** Gekozen fragment **
/---
U kunt de inhoud van een cel rechtstreeks in de cel bewerken. U kunt de inhoud van een cel ook bewerken door in de formulebalk te typen.
Wanneer u de inhoud van een cel bewerkt, werkt Excel in de bewerkingsmodus. Sommige Excel-functies werken anders of zijn niet beschikbaar in de bewerkingsmodus.
Wanneer Excel zich in de bewerkingsmodus bevindt, wordt het woord Bewerken weergegeven in de linkerbenedenhoek van het Excel-programmavenster, zoals wordt weergegeven in de volgende afbeelding.
Hoe werkt Excel anders in de bewerkingsmodus?
\---
** Opdrachten **
A. Waar in het programmavenster verschijnt volgens de tekst over Excel het woord Bewerken als Excel in de bewerkingsmodus is?
B. Pak de tekst over bewerken in Excel op na de laatste zin en schrijf een vervolg.

** Inhoud gegevensset **
/---
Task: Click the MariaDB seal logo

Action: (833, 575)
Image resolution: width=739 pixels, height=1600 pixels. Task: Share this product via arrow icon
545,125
\---
** Antwoorden **
A. In de linkerbenedenhoek van het Excel-programmavenster.

B.
In de bewerkingsmodus zijn veel opdrachten niet beschikbaar. Als Excel bijvoorbeeld in de bewerkingsmodus staat, kunt u geen voorwaardelijke opmaak toepassen of de uitlijning van de inhoud van een cel wijzigen.
Ook gedragen de pijltoetsen zich enigszins anders wanneer Excel zich in de bewerkingsmodus bevindt. In plaats van de cursor van cel naar cel te verplaatsen, verplaatsen de pijltoetsen de cursor in de cel in de bewerkingsmodus.
Bewerkingsmodus in- of uitschakelen
Als u de bewerkingsmodus probeert te gebruiken en er niets gebeurt, is deze mogelijk uitgeschakeld. U kunt de bewerkingsmodus in- of uitschakelen door een Excel-optie te wijzigen.
-
Klik op Bestand > Opties > Geavanceerd.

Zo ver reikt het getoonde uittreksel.